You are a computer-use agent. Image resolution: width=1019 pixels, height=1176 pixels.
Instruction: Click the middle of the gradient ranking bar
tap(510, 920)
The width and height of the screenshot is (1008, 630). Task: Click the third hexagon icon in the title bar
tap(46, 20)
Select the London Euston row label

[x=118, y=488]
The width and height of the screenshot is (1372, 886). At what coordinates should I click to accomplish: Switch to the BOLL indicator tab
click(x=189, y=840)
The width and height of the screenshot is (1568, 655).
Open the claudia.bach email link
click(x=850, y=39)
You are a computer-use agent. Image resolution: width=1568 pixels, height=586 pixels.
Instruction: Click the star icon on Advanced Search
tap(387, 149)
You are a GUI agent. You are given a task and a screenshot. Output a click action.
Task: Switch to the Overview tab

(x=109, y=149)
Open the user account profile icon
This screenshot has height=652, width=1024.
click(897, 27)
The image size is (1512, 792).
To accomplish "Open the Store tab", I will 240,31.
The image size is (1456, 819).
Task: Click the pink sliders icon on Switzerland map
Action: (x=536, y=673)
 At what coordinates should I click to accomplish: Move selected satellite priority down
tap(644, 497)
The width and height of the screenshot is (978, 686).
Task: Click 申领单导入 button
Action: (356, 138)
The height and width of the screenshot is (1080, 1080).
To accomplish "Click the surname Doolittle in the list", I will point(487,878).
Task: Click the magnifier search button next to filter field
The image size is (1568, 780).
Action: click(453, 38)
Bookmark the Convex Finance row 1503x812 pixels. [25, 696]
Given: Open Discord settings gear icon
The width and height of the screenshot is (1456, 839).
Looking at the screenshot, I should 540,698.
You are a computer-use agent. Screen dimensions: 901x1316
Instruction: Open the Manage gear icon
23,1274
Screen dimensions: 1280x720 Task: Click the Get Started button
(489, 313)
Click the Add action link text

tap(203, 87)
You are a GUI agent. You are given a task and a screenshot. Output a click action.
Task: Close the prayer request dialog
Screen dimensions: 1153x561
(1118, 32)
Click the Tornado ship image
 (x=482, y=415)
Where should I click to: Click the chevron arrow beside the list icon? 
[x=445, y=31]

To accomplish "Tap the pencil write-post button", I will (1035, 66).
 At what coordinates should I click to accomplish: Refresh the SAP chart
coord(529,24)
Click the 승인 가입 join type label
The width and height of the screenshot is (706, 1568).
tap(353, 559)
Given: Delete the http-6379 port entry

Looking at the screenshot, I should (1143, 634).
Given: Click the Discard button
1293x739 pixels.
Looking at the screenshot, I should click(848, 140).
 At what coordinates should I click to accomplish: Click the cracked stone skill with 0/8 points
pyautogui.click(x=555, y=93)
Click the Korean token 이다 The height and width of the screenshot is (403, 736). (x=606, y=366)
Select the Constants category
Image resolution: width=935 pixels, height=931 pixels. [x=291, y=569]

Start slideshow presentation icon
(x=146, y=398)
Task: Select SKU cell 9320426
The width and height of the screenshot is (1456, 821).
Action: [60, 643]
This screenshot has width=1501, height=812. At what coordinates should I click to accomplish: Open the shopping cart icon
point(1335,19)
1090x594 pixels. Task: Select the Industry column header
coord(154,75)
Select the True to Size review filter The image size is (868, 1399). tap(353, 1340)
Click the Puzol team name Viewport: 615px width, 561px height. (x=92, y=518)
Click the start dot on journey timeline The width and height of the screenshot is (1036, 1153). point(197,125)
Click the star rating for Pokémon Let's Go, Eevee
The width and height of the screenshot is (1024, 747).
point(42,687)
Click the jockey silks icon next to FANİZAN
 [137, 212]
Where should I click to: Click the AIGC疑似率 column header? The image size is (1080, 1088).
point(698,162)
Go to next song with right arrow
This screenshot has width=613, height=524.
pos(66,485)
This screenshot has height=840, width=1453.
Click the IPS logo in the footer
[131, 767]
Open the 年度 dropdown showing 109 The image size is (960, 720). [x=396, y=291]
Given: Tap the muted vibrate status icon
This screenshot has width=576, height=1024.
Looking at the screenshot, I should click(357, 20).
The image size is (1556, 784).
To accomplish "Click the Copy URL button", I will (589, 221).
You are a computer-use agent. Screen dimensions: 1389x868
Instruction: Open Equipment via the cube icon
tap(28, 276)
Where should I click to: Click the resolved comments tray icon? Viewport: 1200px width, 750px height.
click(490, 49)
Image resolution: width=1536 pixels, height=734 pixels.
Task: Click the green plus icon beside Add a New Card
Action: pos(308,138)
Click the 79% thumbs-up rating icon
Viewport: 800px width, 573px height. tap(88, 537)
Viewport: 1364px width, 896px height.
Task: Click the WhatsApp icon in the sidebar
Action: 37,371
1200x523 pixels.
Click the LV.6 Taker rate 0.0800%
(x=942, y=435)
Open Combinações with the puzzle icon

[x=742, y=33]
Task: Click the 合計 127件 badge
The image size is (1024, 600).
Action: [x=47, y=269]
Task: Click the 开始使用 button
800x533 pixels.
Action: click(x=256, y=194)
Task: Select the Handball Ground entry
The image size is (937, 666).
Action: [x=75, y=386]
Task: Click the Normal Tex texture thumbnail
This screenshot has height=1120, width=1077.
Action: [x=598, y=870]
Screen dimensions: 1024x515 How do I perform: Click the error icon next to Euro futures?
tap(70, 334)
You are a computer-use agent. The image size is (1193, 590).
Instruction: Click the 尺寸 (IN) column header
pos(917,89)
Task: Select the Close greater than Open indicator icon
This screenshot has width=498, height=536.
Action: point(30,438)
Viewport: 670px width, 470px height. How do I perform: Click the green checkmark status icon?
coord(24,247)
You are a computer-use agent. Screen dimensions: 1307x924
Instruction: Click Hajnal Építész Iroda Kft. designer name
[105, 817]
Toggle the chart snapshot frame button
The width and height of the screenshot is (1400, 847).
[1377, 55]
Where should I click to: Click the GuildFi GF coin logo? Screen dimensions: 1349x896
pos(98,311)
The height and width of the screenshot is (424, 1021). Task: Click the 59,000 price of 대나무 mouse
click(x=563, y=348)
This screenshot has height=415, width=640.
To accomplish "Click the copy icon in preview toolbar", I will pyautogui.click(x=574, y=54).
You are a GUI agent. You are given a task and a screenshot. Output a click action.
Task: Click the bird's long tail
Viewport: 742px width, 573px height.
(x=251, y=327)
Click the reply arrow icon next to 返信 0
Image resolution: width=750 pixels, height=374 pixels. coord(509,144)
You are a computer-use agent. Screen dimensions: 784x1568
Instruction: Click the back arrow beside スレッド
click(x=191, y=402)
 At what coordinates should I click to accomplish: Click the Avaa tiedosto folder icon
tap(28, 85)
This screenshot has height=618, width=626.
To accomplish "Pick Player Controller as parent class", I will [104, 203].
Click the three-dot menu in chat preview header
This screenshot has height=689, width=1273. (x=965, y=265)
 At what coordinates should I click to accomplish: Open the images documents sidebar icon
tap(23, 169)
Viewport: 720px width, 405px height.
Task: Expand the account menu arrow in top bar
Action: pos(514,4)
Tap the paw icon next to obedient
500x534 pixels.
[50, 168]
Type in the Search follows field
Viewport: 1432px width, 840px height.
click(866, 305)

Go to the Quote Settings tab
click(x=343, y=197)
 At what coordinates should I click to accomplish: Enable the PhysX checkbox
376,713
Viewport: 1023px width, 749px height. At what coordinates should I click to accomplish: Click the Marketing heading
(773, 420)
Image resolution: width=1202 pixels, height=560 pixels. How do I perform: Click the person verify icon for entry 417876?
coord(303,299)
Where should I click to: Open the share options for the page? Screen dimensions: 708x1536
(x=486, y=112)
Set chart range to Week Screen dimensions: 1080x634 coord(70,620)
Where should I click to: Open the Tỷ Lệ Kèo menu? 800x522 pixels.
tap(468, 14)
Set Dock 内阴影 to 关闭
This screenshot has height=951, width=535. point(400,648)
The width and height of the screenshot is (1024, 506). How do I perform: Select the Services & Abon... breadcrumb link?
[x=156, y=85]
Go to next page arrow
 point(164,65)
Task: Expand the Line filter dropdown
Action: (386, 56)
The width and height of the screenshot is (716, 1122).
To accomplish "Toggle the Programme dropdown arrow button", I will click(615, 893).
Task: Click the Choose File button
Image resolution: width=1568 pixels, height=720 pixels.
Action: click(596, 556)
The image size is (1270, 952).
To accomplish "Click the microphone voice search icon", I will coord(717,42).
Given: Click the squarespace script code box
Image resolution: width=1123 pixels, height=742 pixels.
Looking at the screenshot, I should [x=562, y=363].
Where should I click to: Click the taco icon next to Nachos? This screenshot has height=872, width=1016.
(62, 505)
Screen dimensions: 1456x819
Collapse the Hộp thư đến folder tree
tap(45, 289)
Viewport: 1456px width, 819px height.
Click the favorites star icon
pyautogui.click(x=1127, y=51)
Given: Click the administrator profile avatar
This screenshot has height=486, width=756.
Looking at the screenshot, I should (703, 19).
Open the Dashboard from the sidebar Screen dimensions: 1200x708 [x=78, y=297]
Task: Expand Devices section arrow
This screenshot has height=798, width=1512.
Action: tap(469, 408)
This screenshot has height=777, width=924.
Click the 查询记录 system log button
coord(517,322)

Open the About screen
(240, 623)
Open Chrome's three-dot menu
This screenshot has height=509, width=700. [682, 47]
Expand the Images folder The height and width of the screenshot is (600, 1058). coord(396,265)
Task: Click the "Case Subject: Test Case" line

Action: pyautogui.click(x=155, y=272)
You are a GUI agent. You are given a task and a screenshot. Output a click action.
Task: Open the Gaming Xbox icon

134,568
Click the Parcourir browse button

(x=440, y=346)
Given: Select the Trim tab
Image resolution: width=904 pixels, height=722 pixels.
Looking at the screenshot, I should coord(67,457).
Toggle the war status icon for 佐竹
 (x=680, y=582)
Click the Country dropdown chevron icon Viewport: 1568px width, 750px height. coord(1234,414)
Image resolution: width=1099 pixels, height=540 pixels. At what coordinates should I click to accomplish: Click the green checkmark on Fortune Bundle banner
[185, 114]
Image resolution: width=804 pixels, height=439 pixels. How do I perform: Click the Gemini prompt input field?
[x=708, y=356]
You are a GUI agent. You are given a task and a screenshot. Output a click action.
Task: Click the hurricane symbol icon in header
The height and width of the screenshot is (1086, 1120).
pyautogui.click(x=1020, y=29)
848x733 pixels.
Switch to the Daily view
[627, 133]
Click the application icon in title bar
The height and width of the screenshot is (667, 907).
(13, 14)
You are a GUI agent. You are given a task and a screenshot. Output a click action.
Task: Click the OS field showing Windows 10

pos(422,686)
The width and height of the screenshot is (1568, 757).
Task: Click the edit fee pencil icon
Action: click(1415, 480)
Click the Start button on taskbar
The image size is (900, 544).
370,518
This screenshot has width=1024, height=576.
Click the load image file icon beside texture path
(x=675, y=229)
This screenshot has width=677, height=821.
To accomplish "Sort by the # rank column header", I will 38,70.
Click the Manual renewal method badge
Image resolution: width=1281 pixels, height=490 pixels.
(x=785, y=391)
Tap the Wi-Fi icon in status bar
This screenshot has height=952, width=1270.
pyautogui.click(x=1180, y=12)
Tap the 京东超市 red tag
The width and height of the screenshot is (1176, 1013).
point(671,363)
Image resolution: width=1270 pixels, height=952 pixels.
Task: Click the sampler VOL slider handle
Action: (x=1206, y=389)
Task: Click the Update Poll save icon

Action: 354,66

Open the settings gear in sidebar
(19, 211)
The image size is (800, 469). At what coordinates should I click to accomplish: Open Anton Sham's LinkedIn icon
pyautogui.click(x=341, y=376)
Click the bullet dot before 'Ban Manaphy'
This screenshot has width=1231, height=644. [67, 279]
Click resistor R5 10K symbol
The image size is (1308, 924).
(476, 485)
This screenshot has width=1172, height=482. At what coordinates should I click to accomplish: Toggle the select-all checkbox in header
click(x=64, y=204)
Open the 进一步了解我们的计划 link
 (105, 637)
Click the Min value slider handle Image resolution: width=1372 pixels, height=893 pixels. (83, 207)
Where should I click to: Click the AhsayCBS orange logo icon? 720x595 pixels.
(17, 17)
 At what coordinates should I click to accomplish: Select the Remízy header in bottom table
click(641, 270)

————

> What you have to do:
Write out the material above from the line with "Screen dimensions: 1024x515" through the line with "pos(917,89)", copying each line exactly.

> Answer:
Screen dimensions: 1024x515 How do I perform: Click the error icon next to Euro futures?
tap(70, 334)
You are a computer-use agent. The image size is (1193, 590).
Instruction: Click the 尺寸 (IN) column header
pos(917,89)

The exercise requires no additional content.